Fig. 2.

PqsE and RhlR are an autoinducer synthase–receptor pair. (A) Relative expression of the RhlR-regulated genes phzH, rhlA, and hcnA measured by qRT-PCR in the WT and designated mutants grown planktonically to HCD. Class I, Class II, and Class III are as in Fig. 1. Data are normalized to 5S RNA levels. AU denotes arbitrary units. (B) Pyocyanin production (OD₆₉₅) was measured in WT PA14 and the designated mutants. (C) PqsE mutations mapped on the available structure of PqsE (gray) bound to 2-aminobenzoylacetate (black) (PDB ID: 5HIO) (24).

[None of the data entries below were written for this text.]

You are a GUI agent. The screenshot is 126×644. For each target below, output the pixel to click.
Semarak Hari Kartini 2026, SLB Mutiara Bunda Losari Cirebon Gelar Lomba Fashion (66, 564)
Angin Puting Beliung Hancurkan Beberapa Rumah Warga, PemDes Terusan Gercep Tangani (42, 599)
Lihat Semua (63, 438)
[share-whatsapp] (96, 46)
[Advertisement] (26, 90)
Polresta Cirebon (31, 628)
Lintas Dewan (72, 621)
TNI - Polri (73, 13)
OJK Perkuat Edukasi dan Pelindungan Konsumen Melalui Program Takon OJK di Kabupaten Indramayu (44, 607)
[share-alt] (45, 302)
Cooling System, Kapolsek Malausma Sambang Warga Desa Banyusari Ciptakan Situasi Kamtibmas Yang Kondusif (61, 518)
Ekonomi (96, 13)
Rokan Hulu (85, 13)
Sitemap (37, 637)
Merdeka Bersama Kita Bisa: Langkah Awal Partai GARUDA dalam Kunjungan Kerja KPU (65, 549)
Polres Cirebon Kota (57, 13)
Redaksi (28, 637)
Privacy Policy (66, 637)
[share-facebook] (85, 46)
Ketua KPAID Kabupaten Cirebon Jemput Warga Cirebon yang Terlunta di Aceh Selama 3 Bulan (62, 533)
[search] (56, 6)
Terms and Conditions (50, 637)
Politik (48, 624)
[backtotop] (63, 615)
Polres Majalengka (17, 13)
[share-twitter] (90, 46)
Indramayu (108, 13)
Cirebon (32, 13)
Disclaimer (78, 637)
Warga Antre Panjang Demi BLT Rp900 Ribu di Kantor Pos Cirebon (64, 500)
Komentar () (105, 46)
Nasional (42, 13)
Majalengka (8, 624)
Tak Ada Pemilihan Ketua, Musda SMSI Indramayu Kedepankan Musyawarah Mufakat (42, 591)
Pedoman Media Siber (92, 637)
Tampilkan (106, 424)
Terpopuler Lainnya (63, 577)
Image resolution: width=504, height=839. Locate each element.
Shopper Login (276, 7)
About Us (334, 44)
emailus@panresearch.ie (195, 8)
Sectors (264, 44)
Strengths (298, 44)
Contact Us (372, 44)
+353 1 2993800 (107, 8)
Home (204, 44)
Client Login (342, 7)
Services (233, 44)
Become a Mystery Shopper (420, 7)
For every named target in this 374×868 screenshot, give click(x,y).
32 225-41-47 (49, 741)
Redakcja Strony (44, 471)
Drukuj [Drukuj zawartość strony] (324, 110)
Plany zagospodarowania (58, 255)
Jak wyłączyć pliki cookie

Residues highlighted in red (H69, H159, D178, F195) form the metal ion center, S273 and F276 are required for alternative-ligand synthesis (blue), and the control residue for mutation is D130 (green). (D) Western blot analysis of lysates from WT PA14, the ΔpqsE mutant, and the ΔpqsE strain complemented with either WT pqsE or the indicated pqsE mutants. The blot was separately probed with anti-PqsE and anti-RNAP antibodies. (E) Pyocyanin production (OD₆₉₅) was measured in WT PA14 and the designated mutants. (F) In vitro thioesterase activity assay for WT PqsE and the designated mutant proteins using the artificial substrate S-(4-nitrobenzoyl) mercaptoethane. In A, B, E, and F, error bars represent SEM for three independent replicates.